## Task inputs

::::::

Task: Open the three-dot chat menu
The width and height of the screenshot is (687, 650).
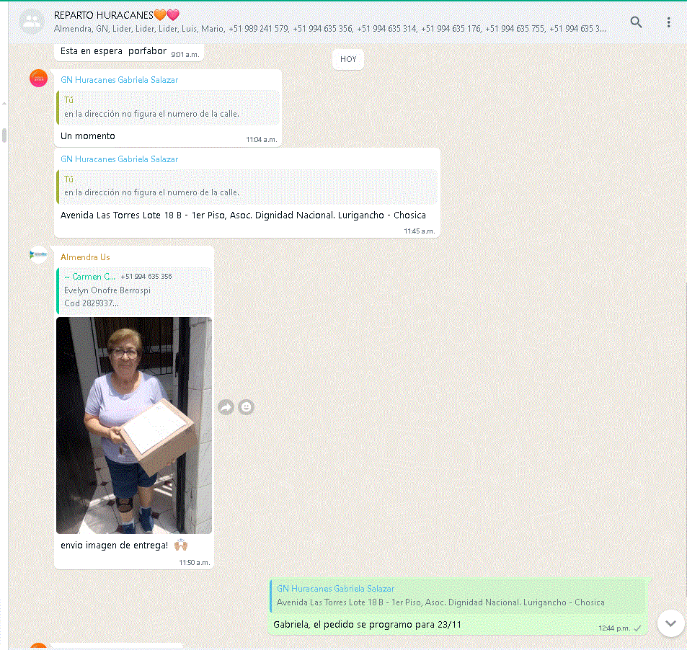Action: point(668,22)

::::::

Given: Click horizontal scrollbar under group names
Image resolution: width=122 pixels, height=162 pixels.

::::::

## What you are asked to do
Copy out the part of the rows that opens with the line containing "Task: Open the three-dot chat menu" and closes with the line containing "Action: point(668,22)", including both of those lines, and omit the pictures.

## Result
Task: Open the three-dot chat menu
The width and height of the screenshot is (687, 650).
Action: point(668,22)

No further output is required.